# key programming issue???



## gtoshayan (Aug 25, 2011)

I have a 2006 pontiac gto that I am trying to program a new remote transmitter. 

I am stuck on the very first step!
You know how i have to leave the key on the ON position for 10 minutes to hear a chirp from the horn? yeah, it doesnt chirp. 

what am i doing wrong? where is the ON position on these cars? its not labeled, so i cant really be sure.


----------



## HP11 (Apr 11, 2009)

http://www.gtoforum.com/f3/key-programming-issue-34599/
You don't need two threads. The on position is the last position before the start position.


----------



## stephen77375 (Feb 13, 2011)

going to make a real dumb comment here, I Know that you can turn off the horn chirp for the door lock / unlock and the two stage unlock. I'm wondering if maybe you might have the door chirp off and MAYBE if it is off for other things it doesn't chirp for the reprogram. I might be way off case here but check that out, takes like 10 seconds to scroll through all the menu's prestart up to find it. I know trial and error stinks when it takes 10 minutes to find out you have made an error. 

Give it a try and let me know incase I ever want to buy another key one of mine the lock button cover is kinda cracked and I may want to eventually replace it.


----------



## GTO JUDGE (May 14, 2005)

My former Pontiac dealer doesn't charge me to program remotes, if all else fails see if your former dealer does the same.


----------



## gtoshayan (Aug 25, 2011)

stephen77375 said:


> going to make a real dumb comment here, I Know that you can turn off the horn chirp for the door lock / unlock and the two stage unlock.
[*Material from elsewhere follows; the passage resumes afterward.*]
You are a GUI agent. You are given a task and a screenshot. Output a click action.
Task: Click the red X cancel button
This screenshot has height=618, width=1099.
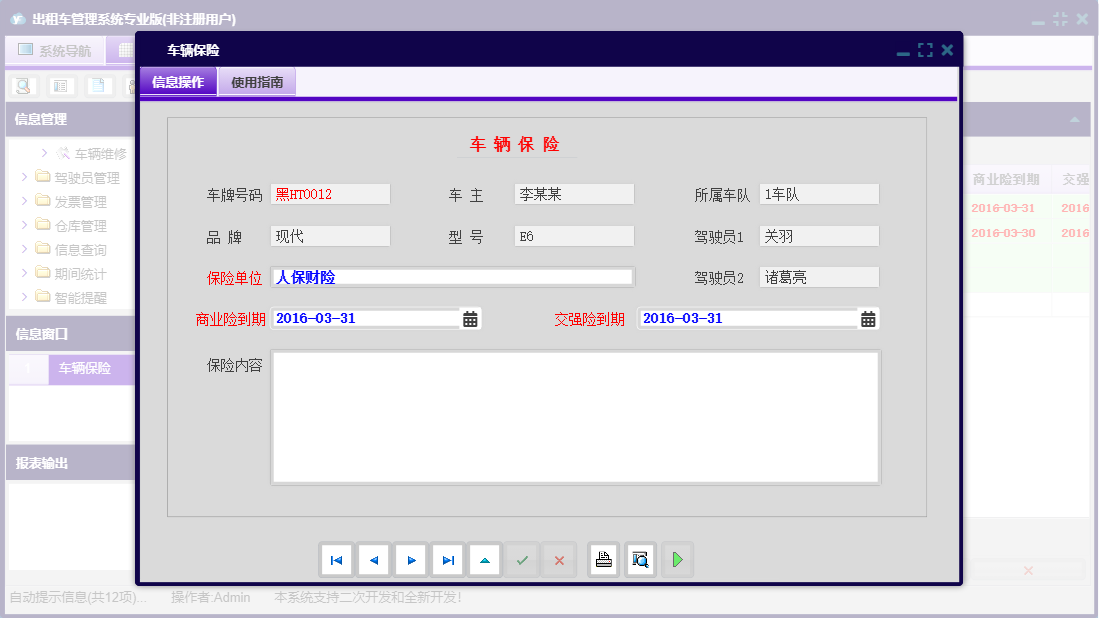pyautogui.click(x=559, y=560)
I'm wondering if maybe you might have the door chirp off and MAYBE if it is off for other things it doesn't chirp for the reprogram. I might be way off case here but check that out, takes like 10 seconds to scroll through all the menu's prestart up to find it. I know trial and error stinks when it takes 10 minutes to find out you have made an error.
> 
> Give it a try and let me know incase I ever want to buy another key one of mine the lock button cover is kinda cracked and I may want to eventually replace it.


that is it! my car doesnt chirp when i lock or unlock the doors with remote! how do i turn that on?


----------



## stephen77375 (Feb 13, 2011)

when you place the key in the car and first start it. It will do its system check then right after that you will see press the up / down arrows to go through the personilization menus. Simply push up or down to activate this. Once done scroll through the menus until you find the one about horn notification when locking / unlocking the doors.

You can also set a two stage unlock. Meaning you press the unlock once and the driver side unlocks press it again and then the passenger side unlocks. 

I personally have mine set to single stage unlock because the damn woman likes to try to open the door before the second chirp in the two stage unlock which then makes it to where pushing the unlock button again wont unlock it to where i have to jump in and reach across to unlock.


----------